= Records =
- - - - - - -

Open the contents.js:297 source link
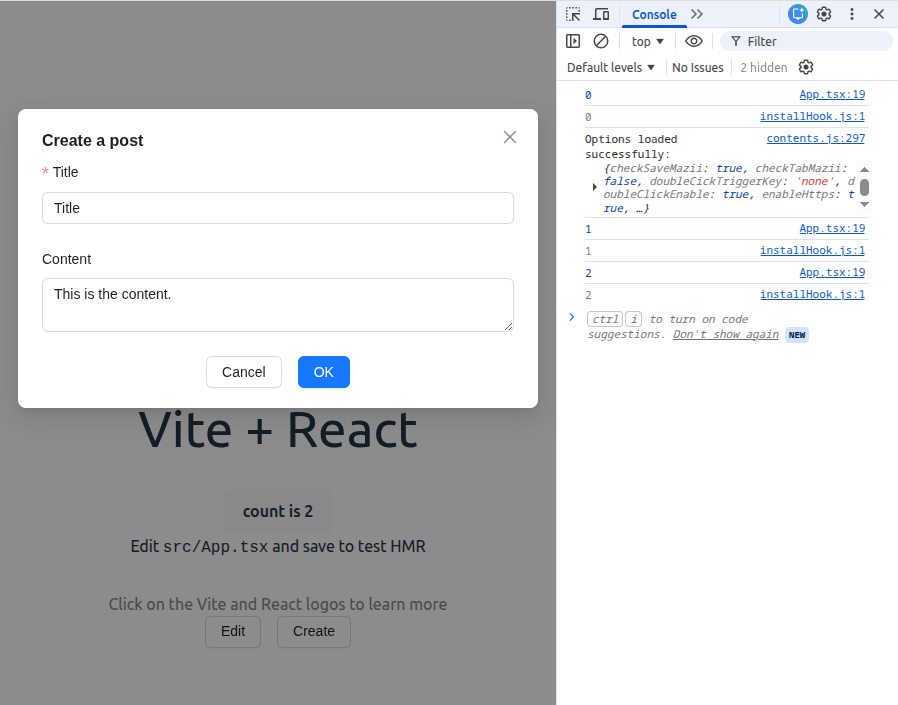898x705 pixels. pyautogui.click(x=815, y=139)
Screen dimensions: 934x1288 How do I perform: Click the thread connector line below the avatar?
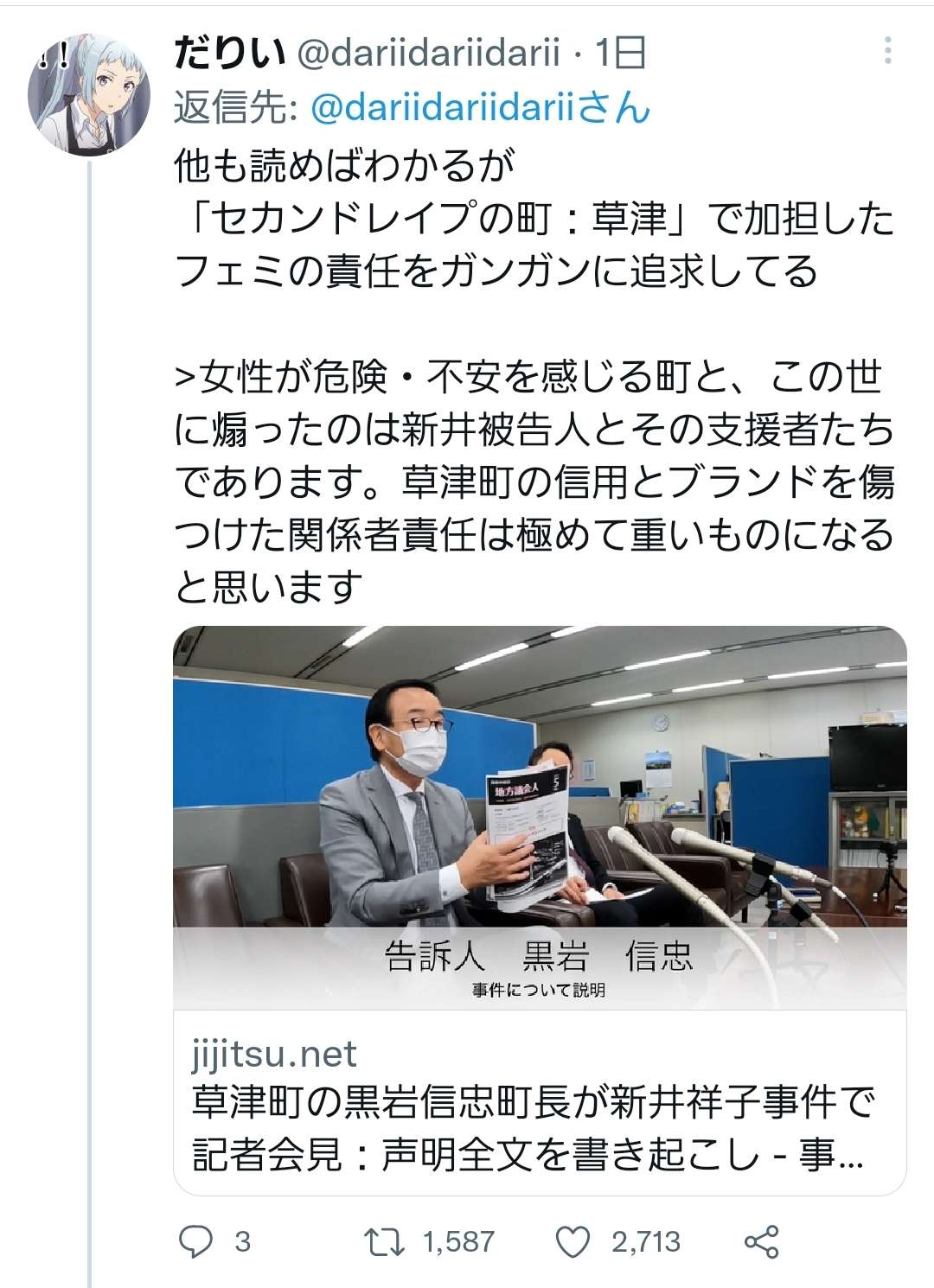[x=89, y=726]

- - - - - - -

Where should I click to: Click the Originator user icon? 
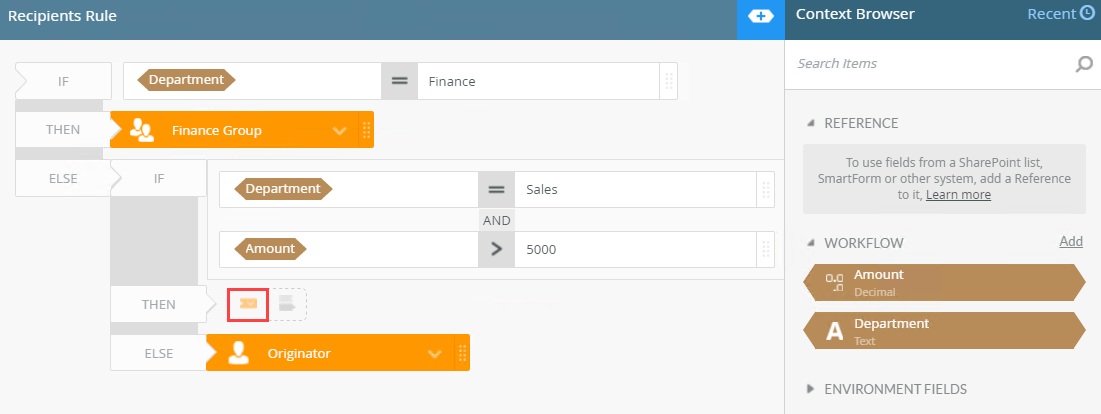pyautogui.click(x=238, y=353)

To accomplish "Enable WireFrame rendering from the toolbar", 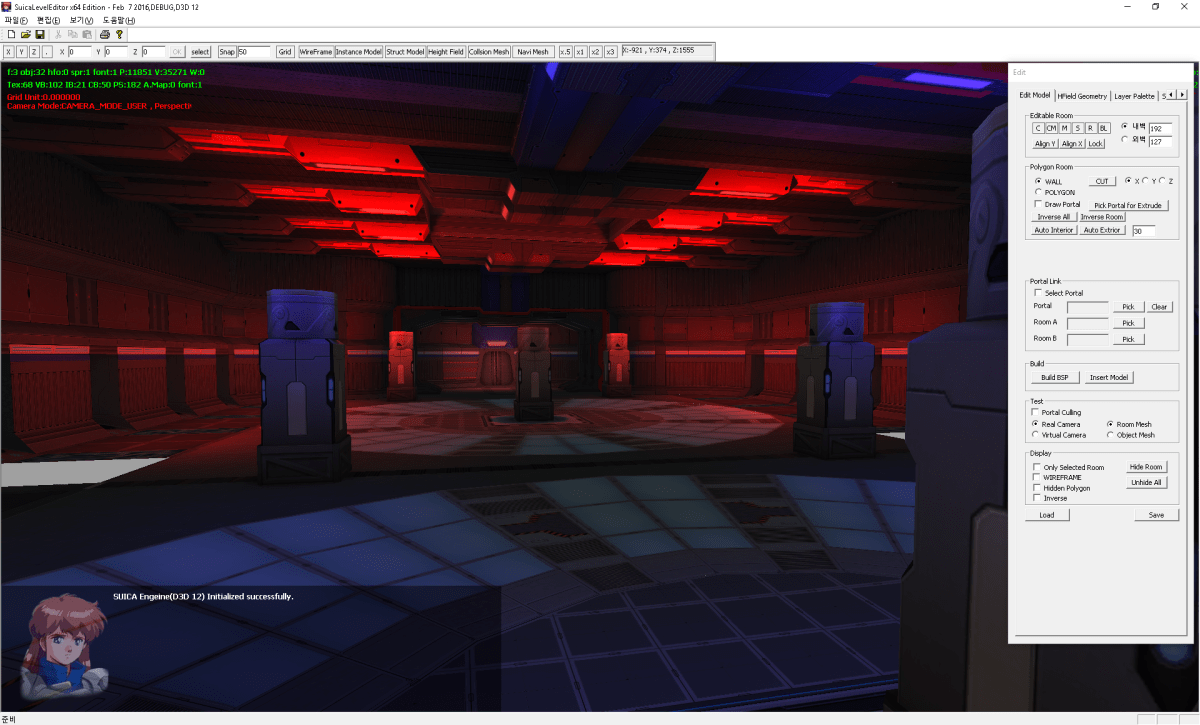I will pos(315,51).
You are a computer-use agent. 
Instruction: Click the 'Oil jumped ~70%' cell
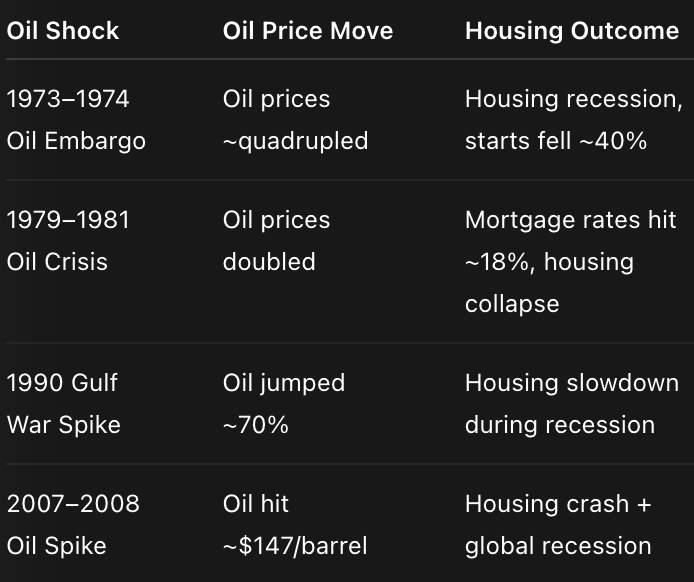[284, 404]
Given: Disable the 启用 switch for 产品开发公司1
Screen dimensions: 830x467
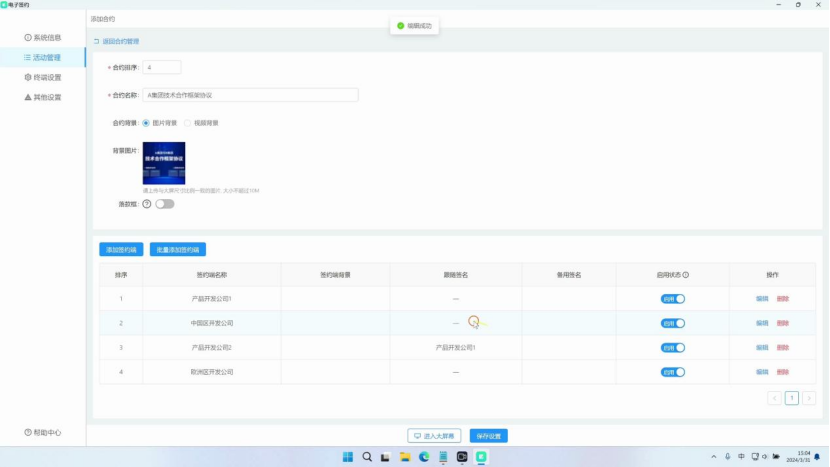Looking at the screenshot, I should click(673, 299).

- - - - - - -

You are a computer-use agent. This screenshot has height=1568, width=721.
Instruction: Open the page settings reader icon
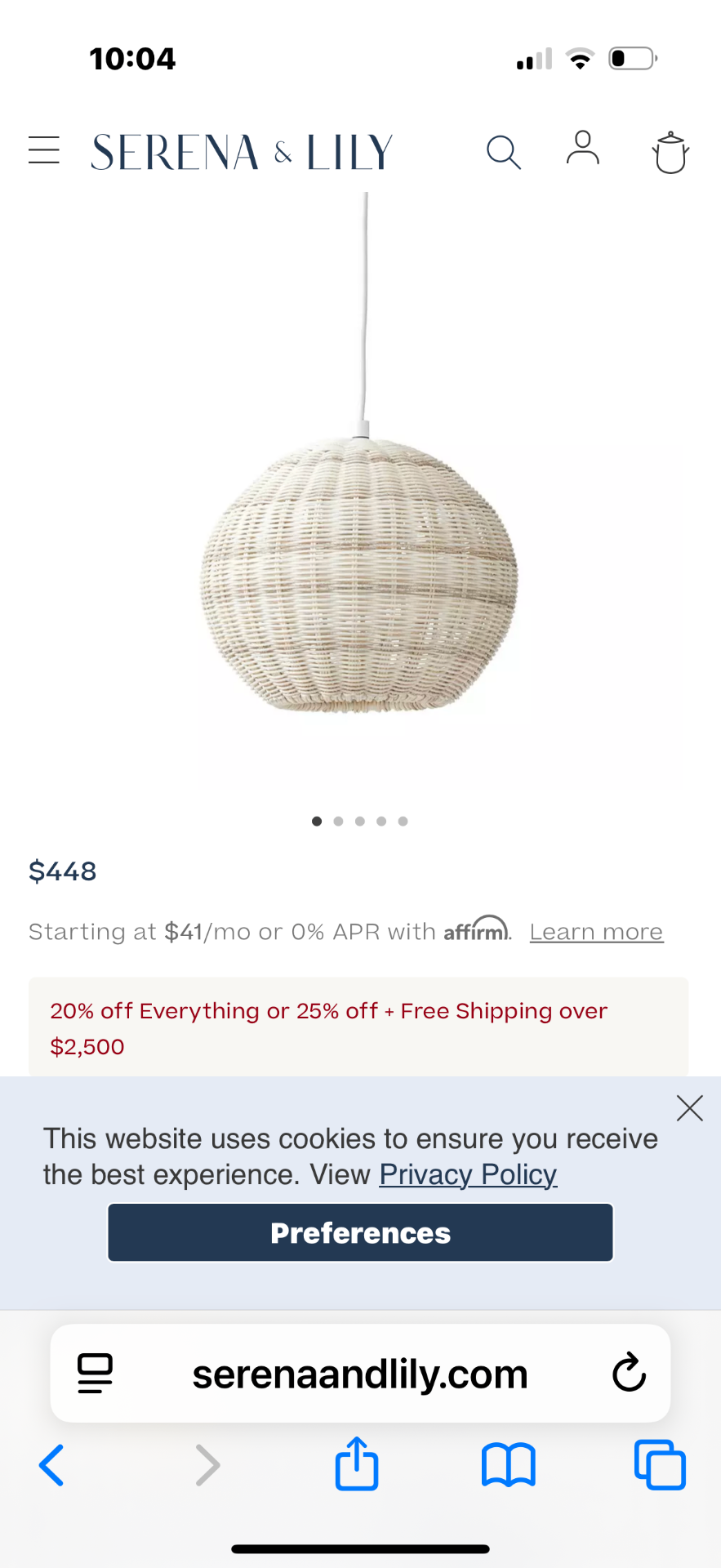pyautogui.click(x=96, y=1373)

- - - - - - -

Read through the data and copy every line where "computer" shows up.

You are a computer-use agent. 
You are a computer-use agent. This screenshot has height=1568, width=721.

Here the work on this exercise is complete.